Disruption of the vacuolar calcium-ATPases in arabidopsis results in the activation of a salicylic acid-dependent programmed cell death pathway

Authors: BOURSIAC, YANN - University Of Nevada; LEE, SANG MIN - University Of Nevada; ROMANOWSKY, SHAWN - University Of Nevada; Blank, Robert - Bob; SLADEK, CHRIS - University Of Nevada; CHUNG, WOO SIK - Gyeongsang National University; HARPER, JEFFREY - University Of Nevada

Submitted to: Journal of Plant Physiology
Publication Type: Peer Reviewed Journal
Publication Acceptance Date: 9/9/2010
Publication Date: 9/13/2010
Citation: Boursiac, Y., Lee, S., Romanowsky, S., Blank, R.R., Sladek, C., Chung, W., Harper, J. 2010. Disruption of the vacuolar calcium-ATPases in arabidopsis results in the activation of a salicylic acid-dependent programmed cell death pathway. Journal of Plant Physiology. 154:1158-1171.

Interpretive Summary: Calcium in plants regulate a variety of responses to the environment, including a programmed cell death (PCD) that protects them from pathogens. Calcium signals are determined by influx channels and efflux pumps or cotransporters. Only two calcium pumps have been located at the vacuolar membrane and loss of their function triggers a PCD-like response visible as lesions on the entire leaves. Lesions appearance was prevented by genetically reducing the accumulation of the plant hormone salicylic acid, or by a novel hydroponic culture media containing at least 15 to 20mM anions. Under those conditions, transpiration in the double mutant was increased, demonstrating a role of the vacuolar calcium pumps in controlling multiple aspects of cellular physiology, including a programmed cell death pathway and transpiration.

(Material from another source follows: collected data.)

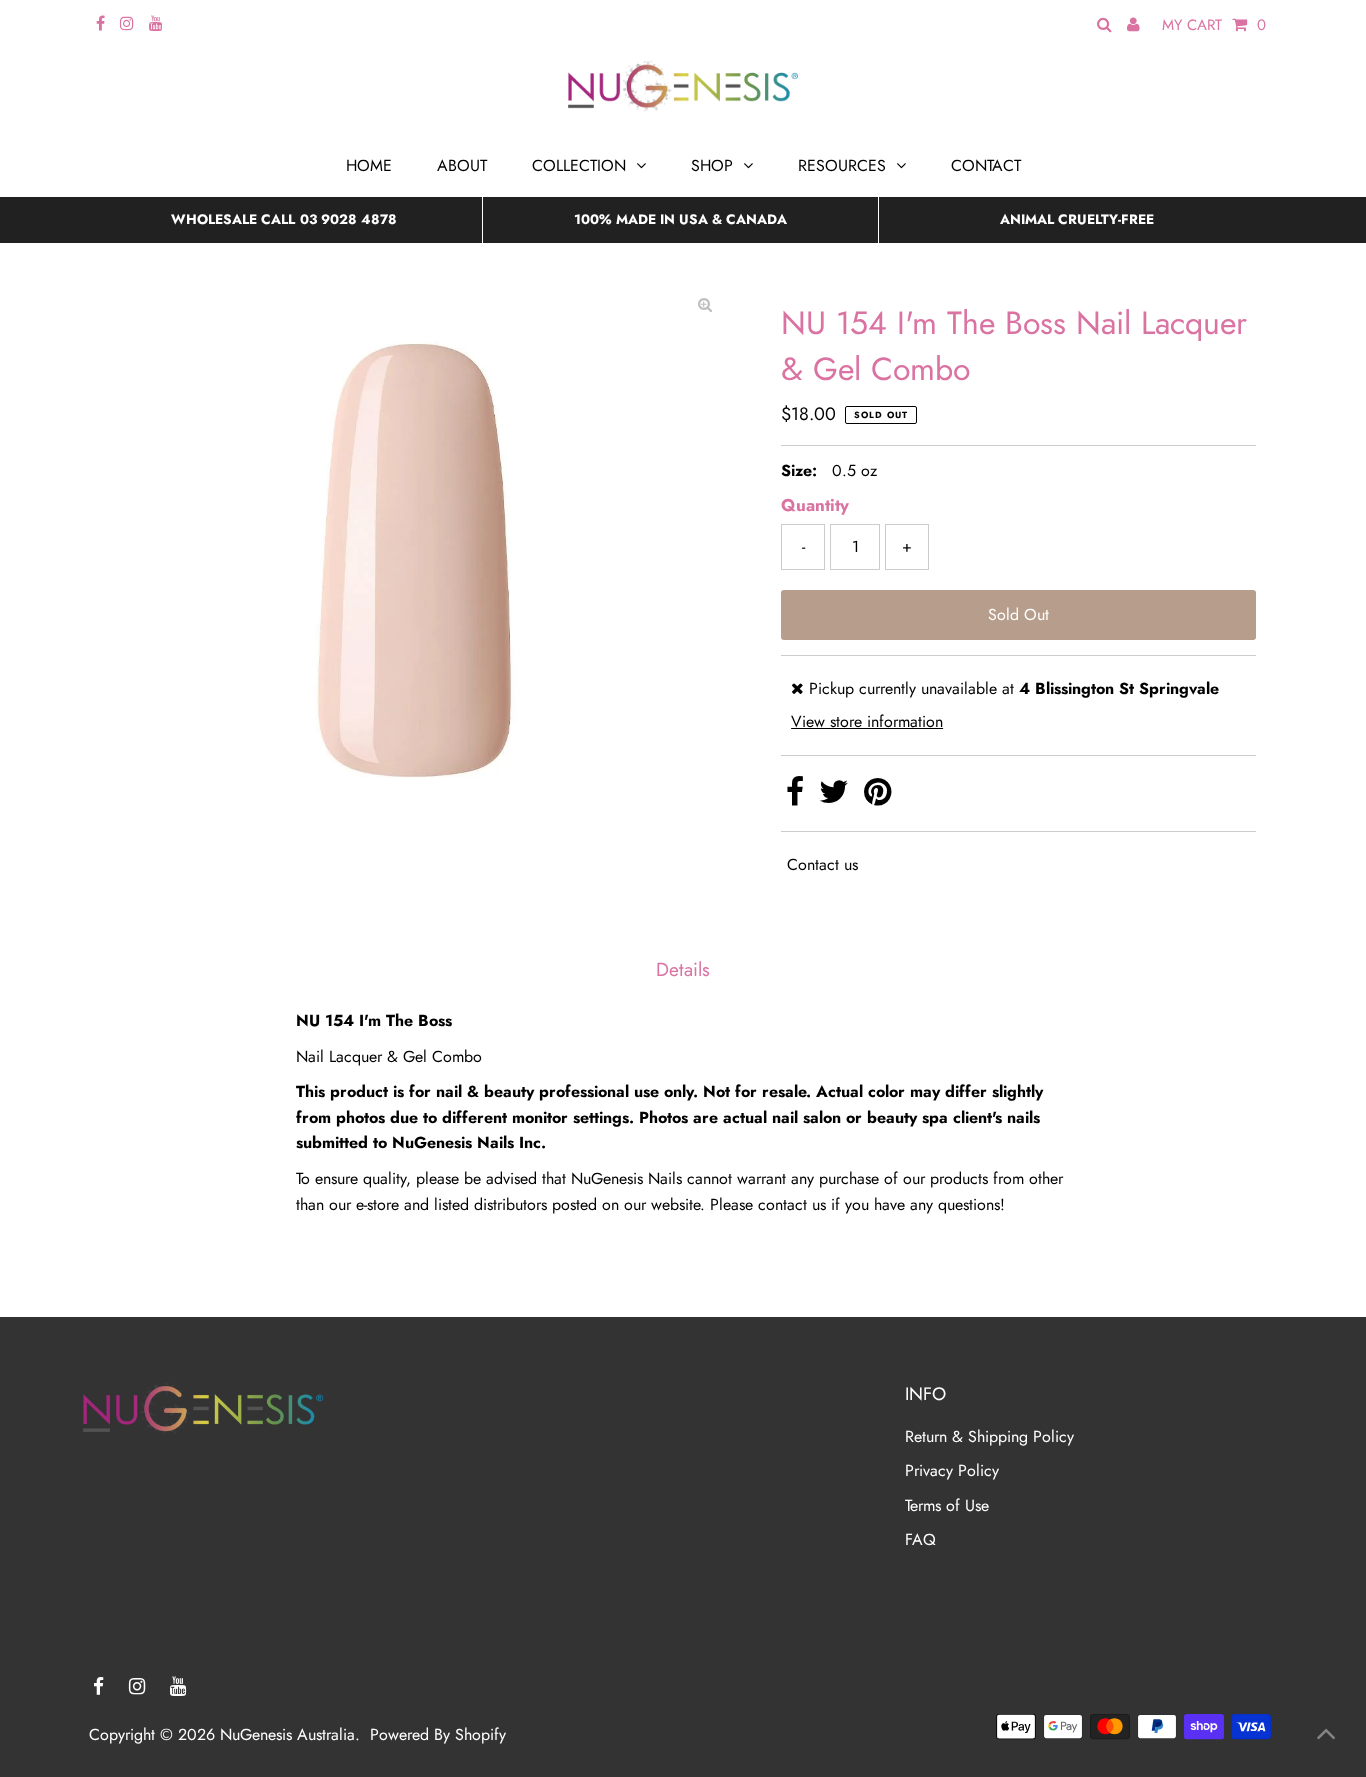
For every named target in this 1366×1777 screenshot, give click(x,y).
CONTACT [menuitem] (986, 165)
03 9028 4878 (348, 219)
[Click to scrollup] (1326, 1737)
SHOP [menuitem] (712, 165)
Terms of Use (947, 1505)
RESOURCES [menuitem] (842, 165)
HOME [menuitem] (369, 165)
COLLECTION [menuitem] (579, 165)
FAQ (920, 1539)
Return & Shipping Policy (989, 1436)
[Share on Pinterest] (877, 797)
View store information (867, 721)
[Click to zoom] (705, 305)
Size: (799, 470)
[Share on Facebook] (797, 797)
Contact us (822, 865)
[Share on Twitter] (836, 797)
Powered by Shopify (438, 1734)
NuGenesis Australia (287, 1734)
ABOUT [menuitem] (462, 165)
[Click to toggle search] (1104, 25)
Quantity (815, 505)
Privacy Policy (952, 1470)
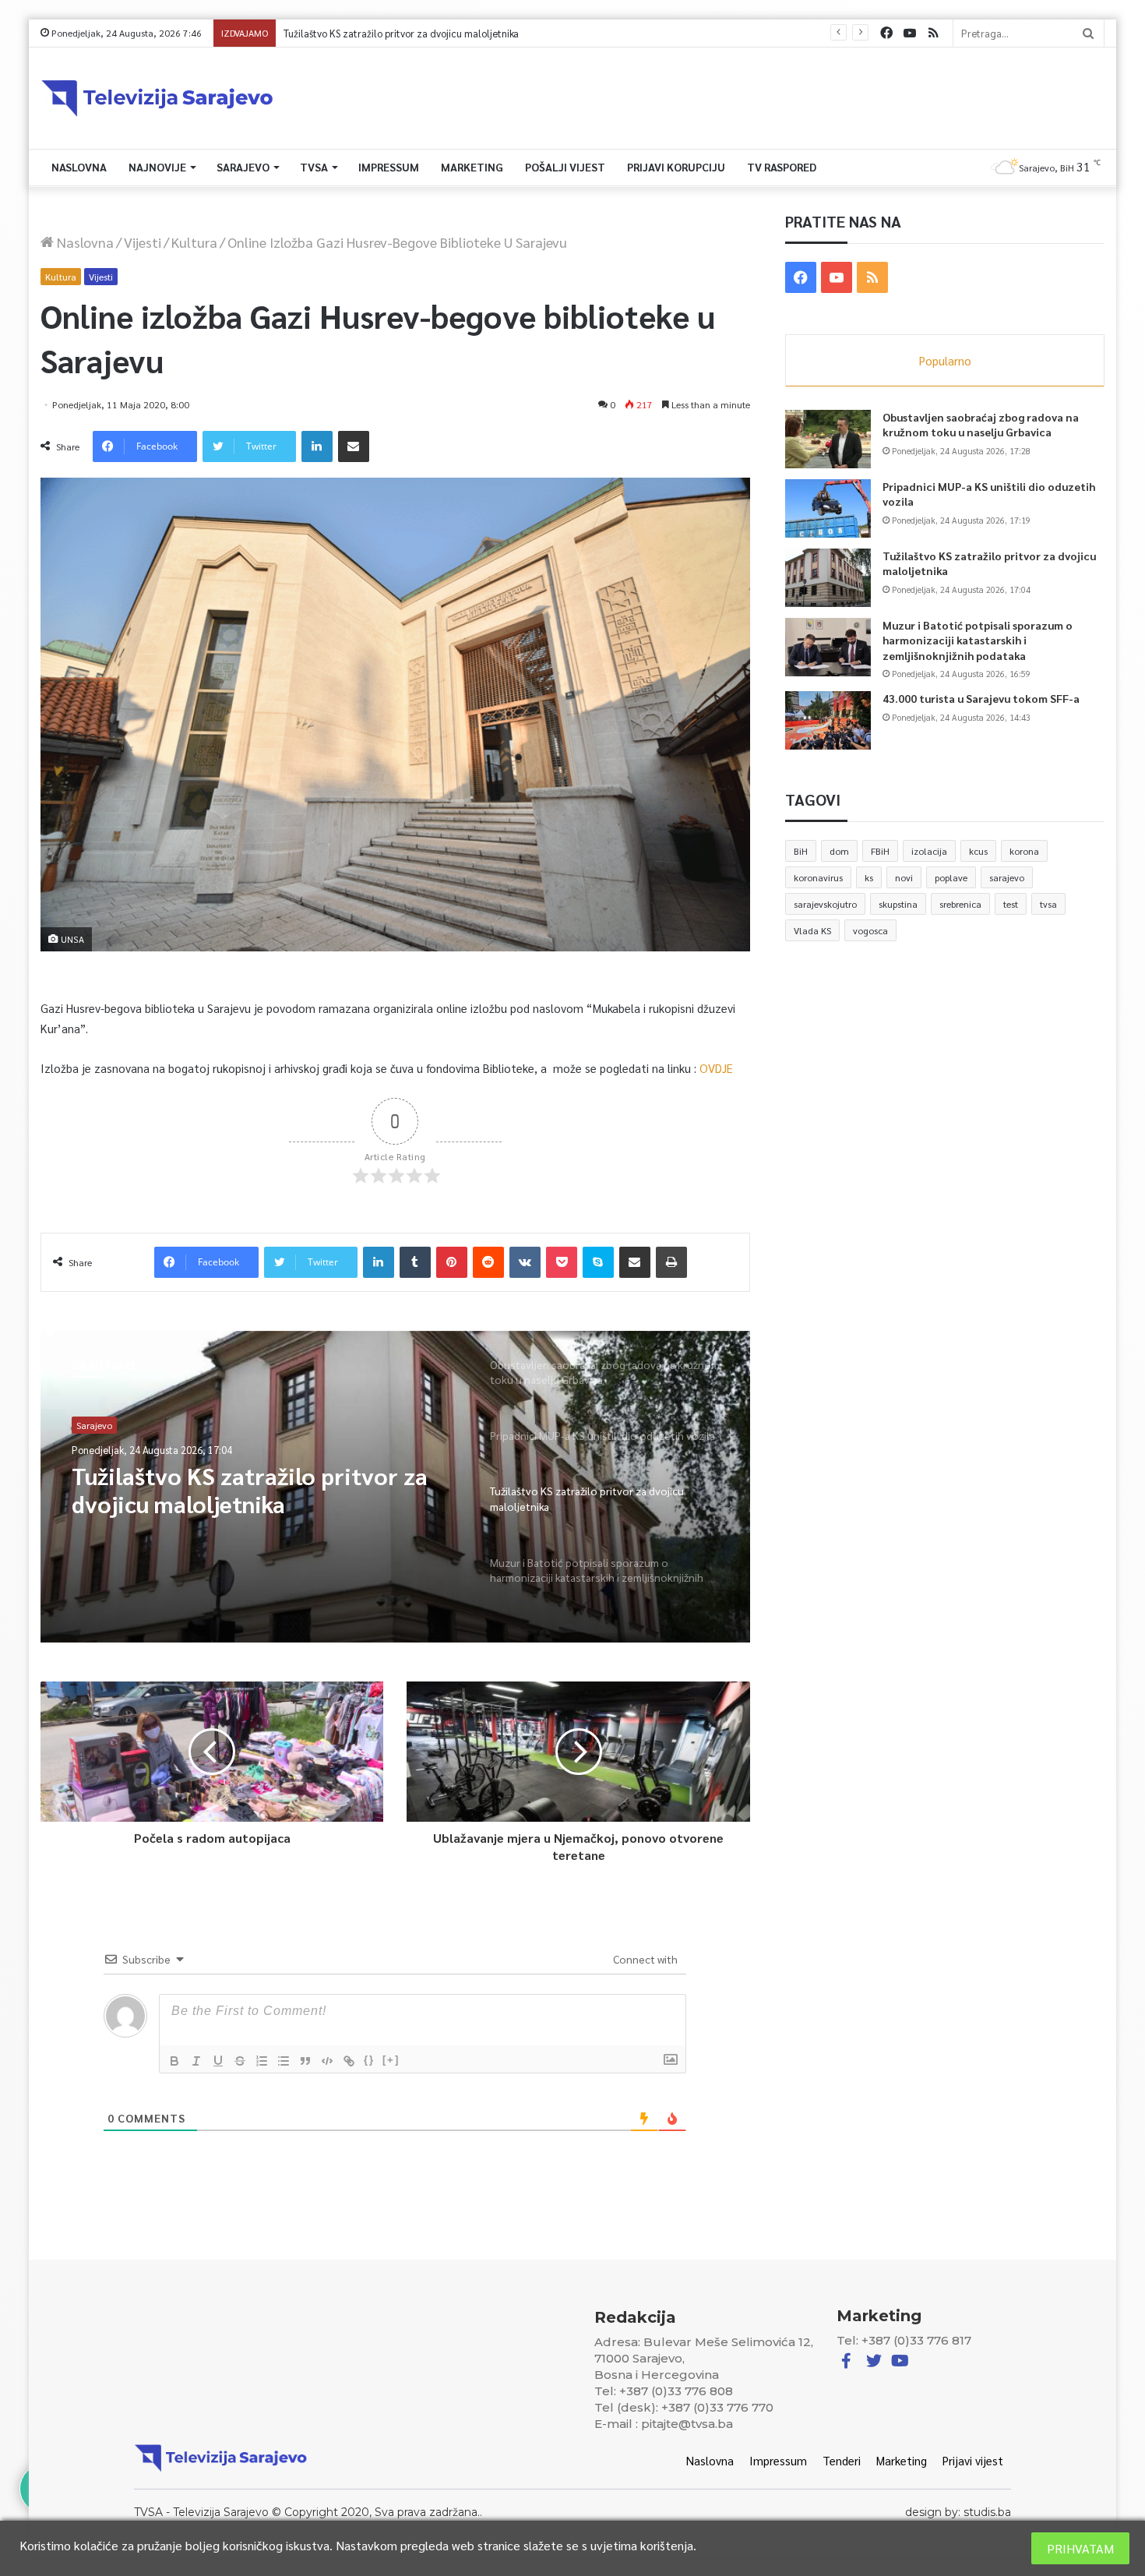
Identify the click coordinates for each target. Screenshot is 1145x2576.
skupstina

Technical Abstract: Calcium (Ca2+) signals regulate many aspects of plant development, including the Hypersensitive Response (HR) that triggers a programmed cell death response to protect a plant from a pathogen. A transient increase in cytosolic Ca2+ ([Ca2+]cyt ) results from Ca2+ entry from the apoplast or release from internal stores (e.g., the vacuole). A return to steady state [Ca2+]cyt levels is achieved through calcium/proton exchangers (CAX) or calcium pumps (ECA and ACA). In Arabidopsis, two calmodulin-activated Ca2+ Pumps (ACA4 and ACA11) have been found located in the tonoplast. Here we show that a double mutation of these two pumps results in a high frequency of HR-like lesions in plants growing under normal conditions. Lesions could be suppressed by disrupting the production or accumulation of salicylic acid (SA), as shown by combining aca4/11 mutations with a sid2 mutation or expression of a NhaG SA degradation enzyme. A novel conditional suppression was observed when nutrient supplies were supplemented with high (> 15 mM) levels of either phosphate, nitrate, or chloride. This conditional suppression was lost within three days of moving plants to more normal nutrient conditions. Lesion onset was found to originate primarily in mesophyll cells, as indicated by the appearance of micro-lesions detected by aniline blue staining. Under nutritional conditions that suppress lesions, aca4/11 also exhibited a higher transpiration rate, indicating that the vacuolar pumps help regulate calcium signaling pathways other than those that trigger programmed cell death. Altogether, those data demonstrate a role of the vacuolar calcium pumps in controlling multiple aspects of cellular physiology, including a programmed cell death pathway.